O termo demurrage é utilizado para incluir todos os institutos conhecidos do sistema common law, a fim de descrever esse conceito de cobrança, sendo eles overliggetidsersattning, Uberliegegeld, overliggeld, surestaries, controstallie e demoras.1

Trata-se de um instituto de Direito Privado, de natureza contratual (eminentemente obrigacional, de modo que não se olvida da aplicação do princípio do pacta sund servanda), e próprio do direito marítimo.
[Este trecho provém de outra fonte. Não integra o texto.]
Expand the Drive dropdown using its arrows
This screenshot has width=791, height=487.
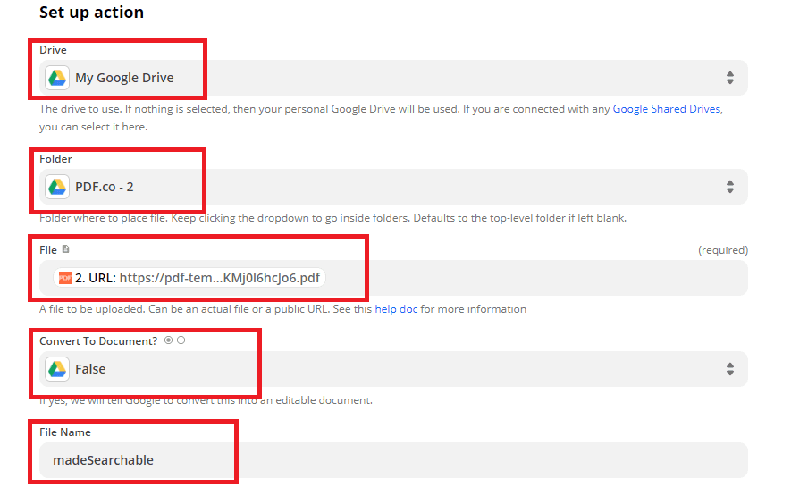729,78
Originalmente, o termo demurrage era aplicável aos contratos de fretamento por viagem,2 quando se estabelecia para cada uma das viagens, para o ciclo de viagens contratadas, um período de laytime,3 a fim de carregar e descarregar a carga, cobrindo-se a perda sofrida pelo fretador durante esse tempo.

O racional da cobrança da sobreestadia era remunerar ou indenizar o proprietário do navio pelo tempo em que sua embarcação estava afastada de sua atividade-fim, qual seja, a realização do ato de transportar de per si. Assim, o pensamento deve ser o mesmo quando se trata de sobreestadia de contêiner, sobretudo se considerado que o contêiner não se confunde com a mercadoria transportada; não constitui embalagem da mercadoria, sendo parte ou acessório do veículo transportador.
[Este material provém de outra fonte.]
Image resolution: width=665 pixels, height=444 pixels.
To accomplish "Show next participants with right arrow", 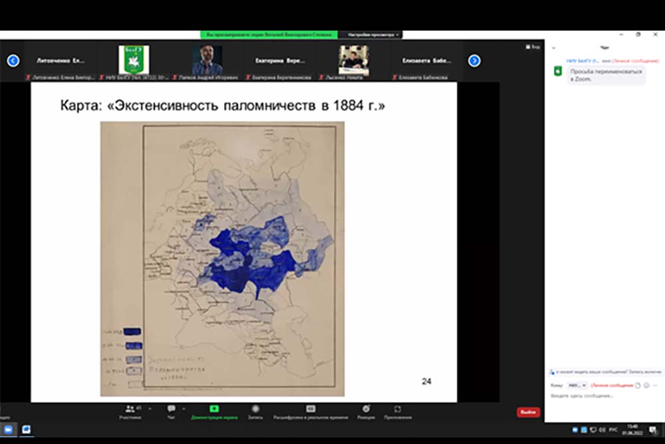I will tap(474, 60).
Pierre-Jean Bordahandy ensina-nos que a expressão sobreestadia de contêiner “pretende referir-se ao período durante o qual um contêiner começa a acumular custos adicionais para o remetente ou o destinatário, porque foi mantido à sua disposição em período maior do que o período acordado de dias livres”.4

Em outras palavras, sempre que o consignatário (figura que pode ser estendida a outros personagens, e por isso denominada muitas vezes nos contratos de transporte simplesmente como “negociante”) não devolver o equipamento, respeitando a estadia livre ou free time que é concedido pelo transportador, incorrerá em sobreestadia de contêiner.

Na prática, ao receber uma carga devidamente acondicionada em contêiner, após previamente avisado da chegada do navio, o consignatário possui uma quantidade determinada e previamente acordada de dias para usar o equipamento, período que engloba, inclusive, a liberação junto à Aduana (e eventualmente outras autoridades envolvidas, como Anvisa ou Mapa), e demais providências, devendo, ao final, proceder a devolução do ferramental logístico devidamente livre e desembaraçado ao seu proprietário ou representante; sendo que a sua não devolução no prazo e nas condições estabelecidas acarreta a cobrança da parcela de sobreestadia correspondente ao tempo excedente.

Obviamente imprevistos podem acontecer nesse trâmite — até porque essa cadeia engloba um número grande de interlocutores — e o atraso na devolução ocorre por conta de diversos motivos.

Por isso, vale registrar que uma logística de cargas eficiente pressupõe que os meios de transporte (tanto os navios quanto os contêineres) sejam otimizados à medida que aumenta seu tempo destinado à atividade de transportar (levar a carga de um destino a outro) e que diminui seu tempo de carregamento/descarregamento. Uma logística inteligente e integrada é igualmente relevante para facilitar e agilizar o uso e devolução dos cofres ao transportador marítimo para serem usados em outras demandas.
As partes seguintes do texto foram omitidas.